§ **MATERIAL SHOWN**

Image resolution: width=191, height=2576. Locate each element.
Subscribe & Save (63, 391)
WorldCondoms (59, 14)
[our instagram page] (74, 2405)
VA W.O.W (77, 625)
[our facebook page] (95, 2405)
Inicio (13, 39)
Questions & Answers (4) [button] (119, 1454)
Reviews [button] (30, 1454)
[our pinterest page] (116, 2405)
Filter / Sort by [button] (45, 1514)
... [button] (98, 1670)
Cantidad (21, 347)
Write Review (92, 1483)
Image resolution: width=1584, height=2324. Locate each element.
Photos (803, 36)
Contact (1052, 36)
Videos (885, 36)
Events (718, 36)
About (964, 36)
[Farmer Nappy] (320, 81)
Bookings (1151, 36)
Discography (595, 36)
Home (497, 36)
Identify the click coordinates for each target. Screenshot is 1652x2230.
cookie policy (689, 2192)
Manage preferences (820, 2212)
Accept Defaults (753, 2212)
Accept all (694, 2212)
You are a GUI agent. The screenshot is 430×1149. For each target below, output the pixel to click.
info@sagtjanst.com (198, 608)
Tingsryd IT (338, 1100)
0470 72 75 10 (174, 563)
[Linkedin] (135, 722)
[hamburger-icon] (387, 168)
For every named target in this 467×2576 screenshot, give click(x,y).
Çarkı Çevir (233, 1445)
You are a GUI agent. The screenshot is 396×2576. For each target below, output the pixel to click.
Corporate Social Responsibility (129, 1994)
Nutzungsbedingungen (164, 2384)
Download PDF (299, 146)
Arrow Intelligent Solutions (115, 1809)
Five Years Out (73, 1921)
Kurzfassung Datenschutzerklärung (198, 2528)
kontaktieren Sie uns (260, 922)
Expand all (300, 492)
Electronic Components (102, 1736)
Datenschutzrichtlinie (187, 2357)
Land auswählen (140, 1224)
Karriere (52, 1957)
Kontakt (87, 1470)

§ **WHAT TO DO**
Answer with the count alone: how many lines in the data above have "Image" in them?

§ **ANSWER FOR THIS EXERCISE**
2